Saved data entries:

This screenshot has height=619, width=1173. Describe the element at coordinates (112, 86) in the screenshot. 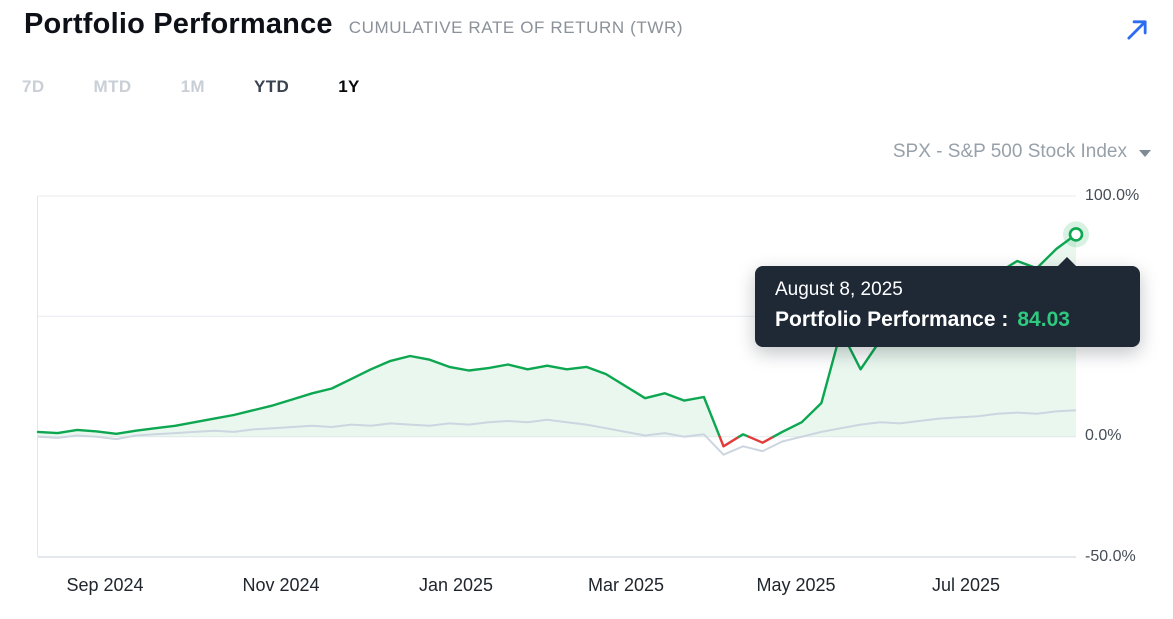

I see `tab-mtd: MTD` at that location.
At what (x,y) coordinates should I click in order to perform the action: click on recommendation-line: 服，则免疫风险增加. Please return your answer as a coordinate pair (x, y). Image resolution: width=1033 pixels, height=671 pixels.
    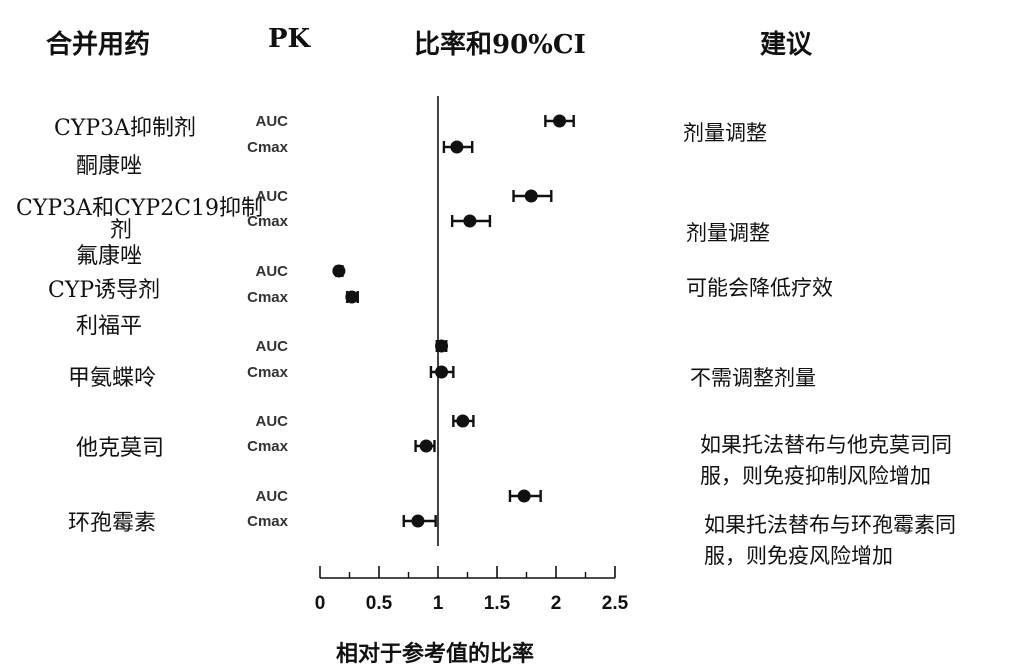
    Looking at the image, I should click on (798, 556).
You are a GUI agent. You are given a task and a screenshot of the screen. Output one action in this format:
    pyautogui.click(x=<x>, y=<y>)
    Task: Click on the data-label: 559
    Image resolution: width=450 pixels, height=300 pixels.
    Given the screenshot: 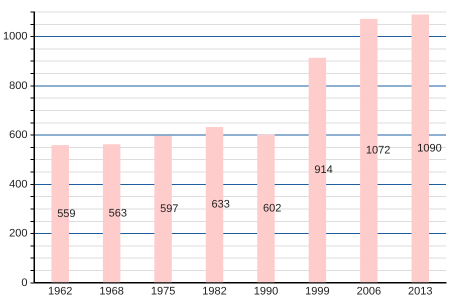 What is the action you would take?
    pyautogui.click(x=66, y=214)
    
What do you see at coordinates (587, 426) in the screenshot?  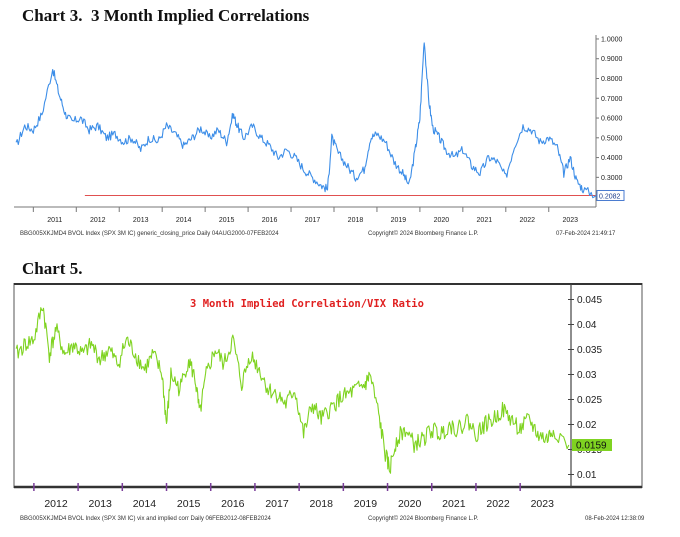 I see `chart2-y-tick-label: 0.02` at bounding box center [587, 426].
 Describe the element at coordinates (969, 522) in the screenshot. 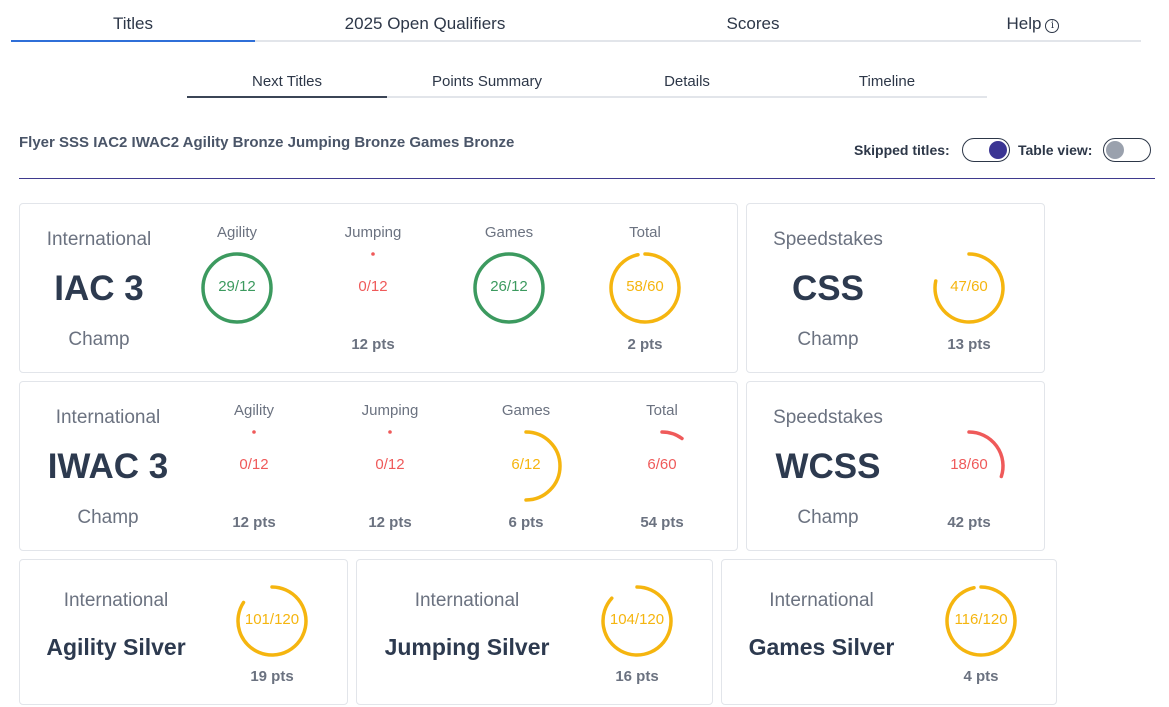

I see `gauge-points: 42 pts` at that location.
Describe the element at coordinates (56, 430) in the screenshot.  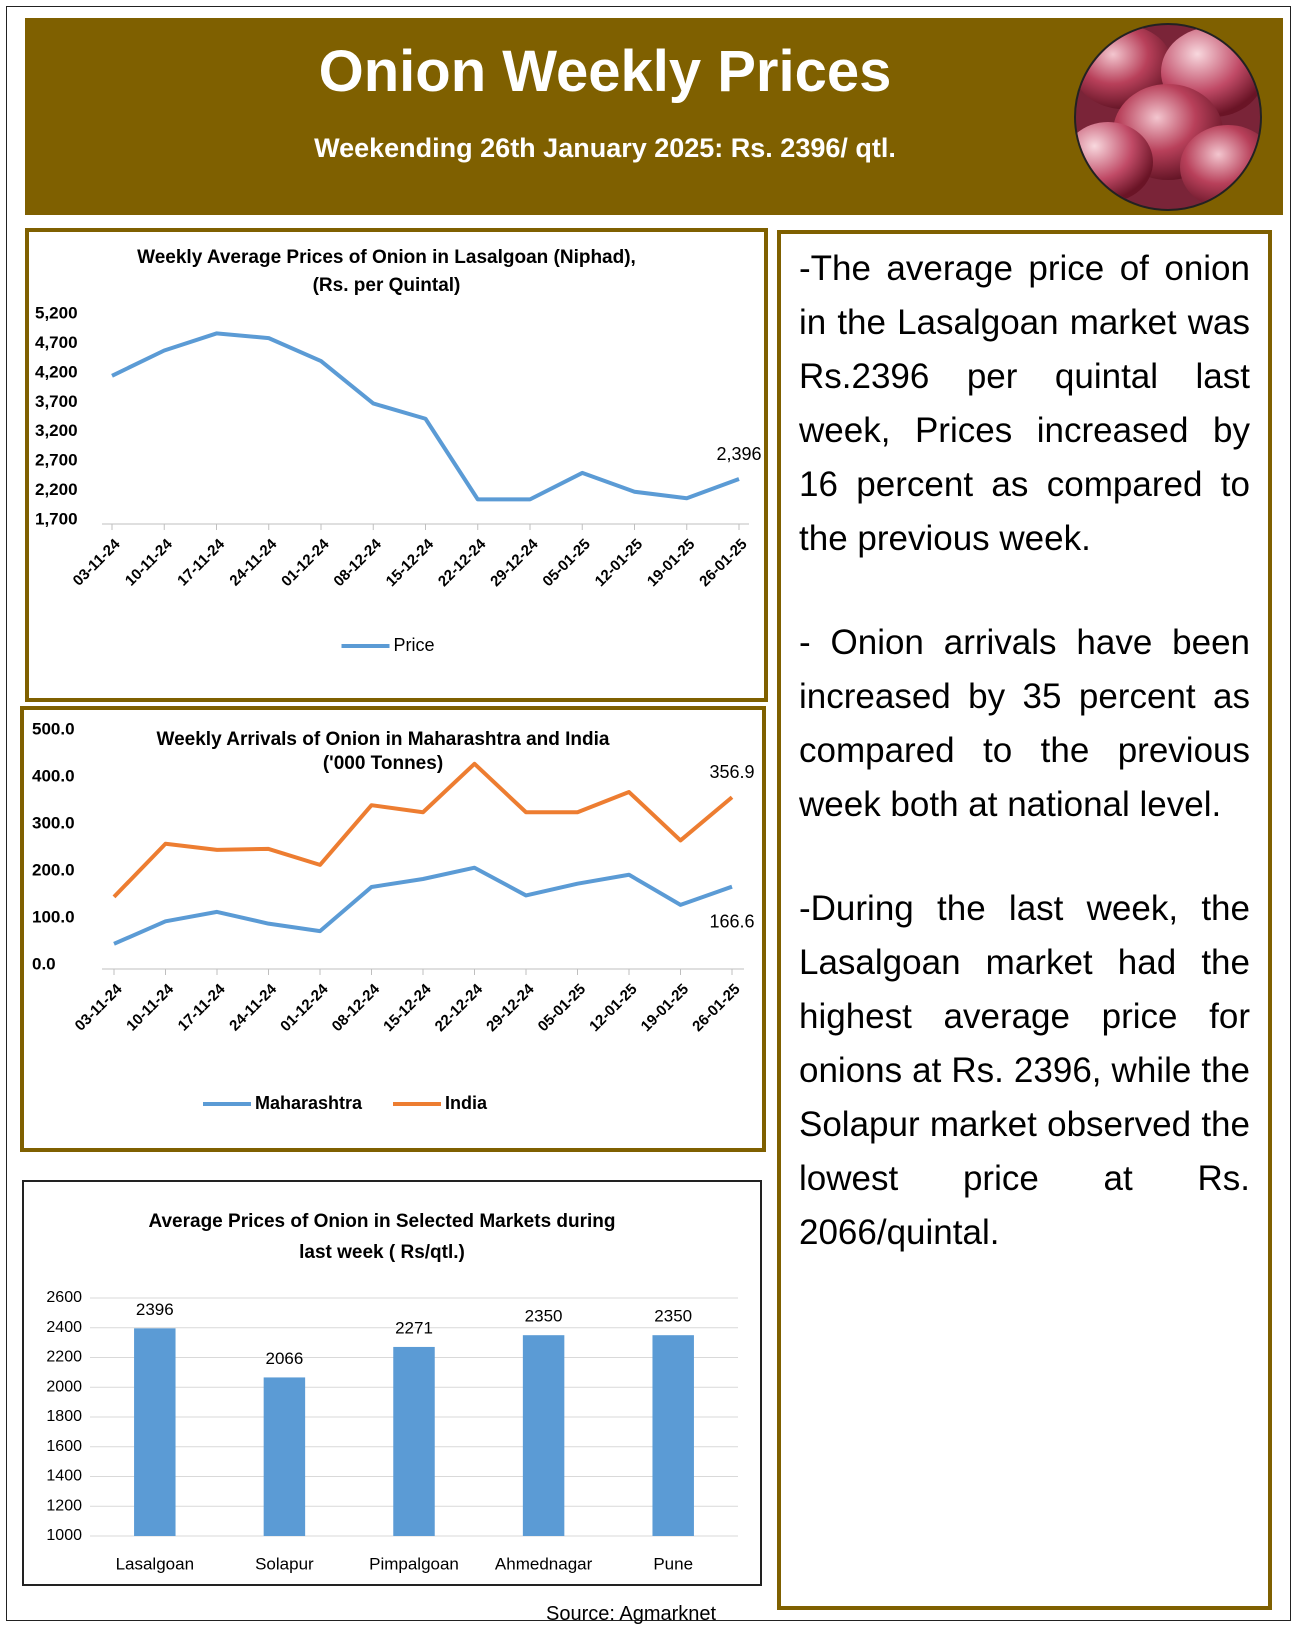
I see `y-tick-label: 3,200` at that location.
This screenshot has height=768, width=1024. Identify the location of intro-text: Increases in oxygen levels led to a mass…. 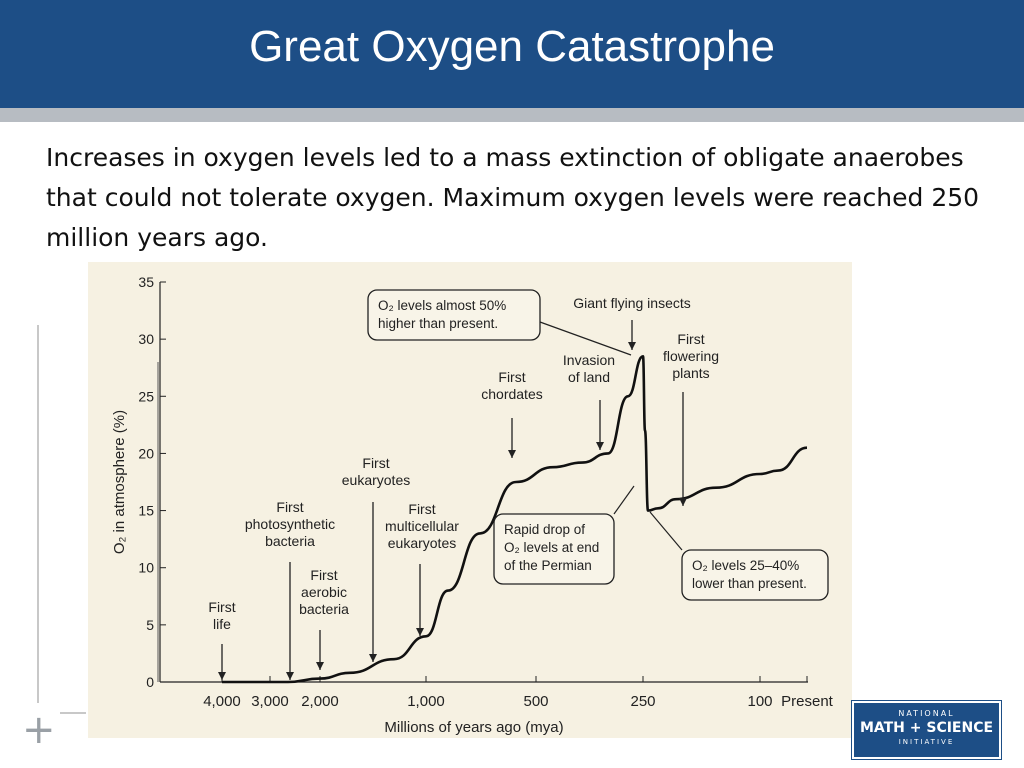
(513, 198).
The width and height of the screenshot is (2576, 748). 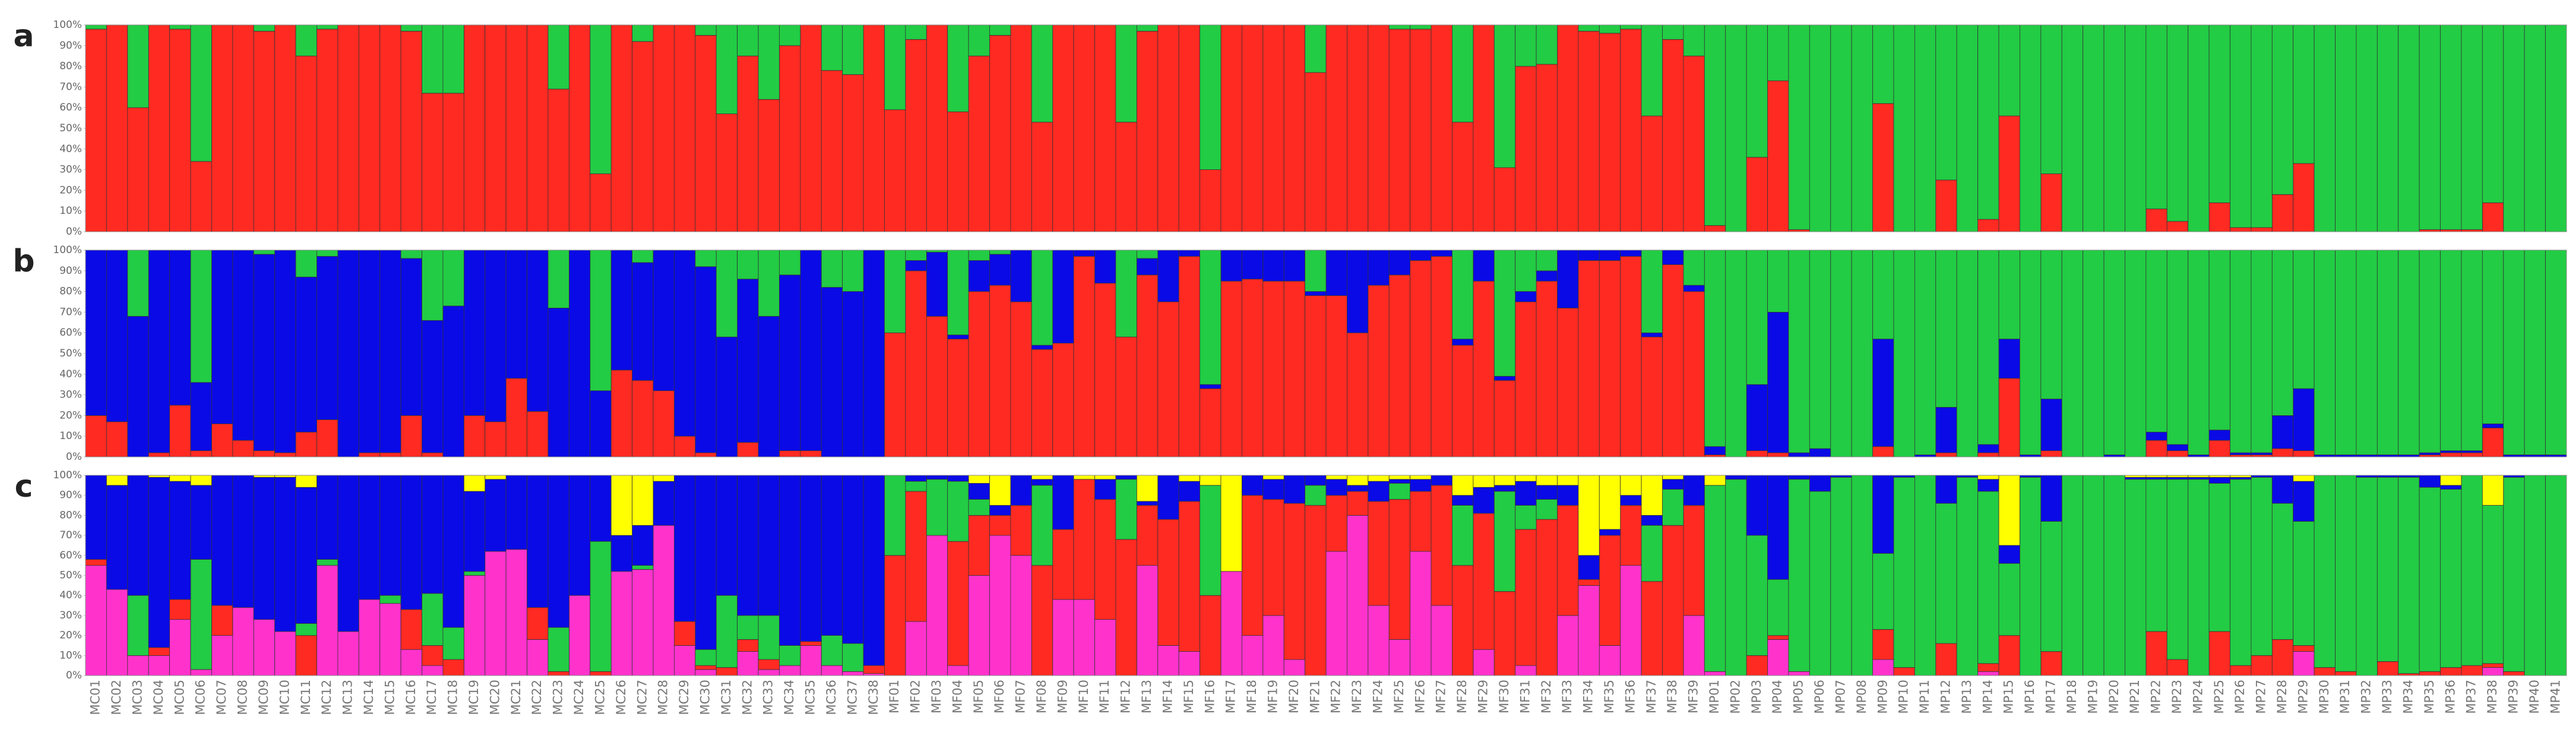 What do you see at coordinates (2177, 697) in the screenshot?
I see `x-tick-label: MP23` at bounding box center [2177, 697].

▸ **TASK REQUIREMENTS**: Gather every line of the records above that contains the string "pixels", matching case exactly. Copy each such line in full.

▸ **RESULT BELOW**:
At what (x,y) coordinates should I click in order to perform the action: click on recommendation-line: 服，则免疫风险增加. Please return your answer as a coordinate pair (x, y). Image resolution: width=1033 pixels, height=671 pixels.
    Image resolution: width=450 pixels, height=300 pixels.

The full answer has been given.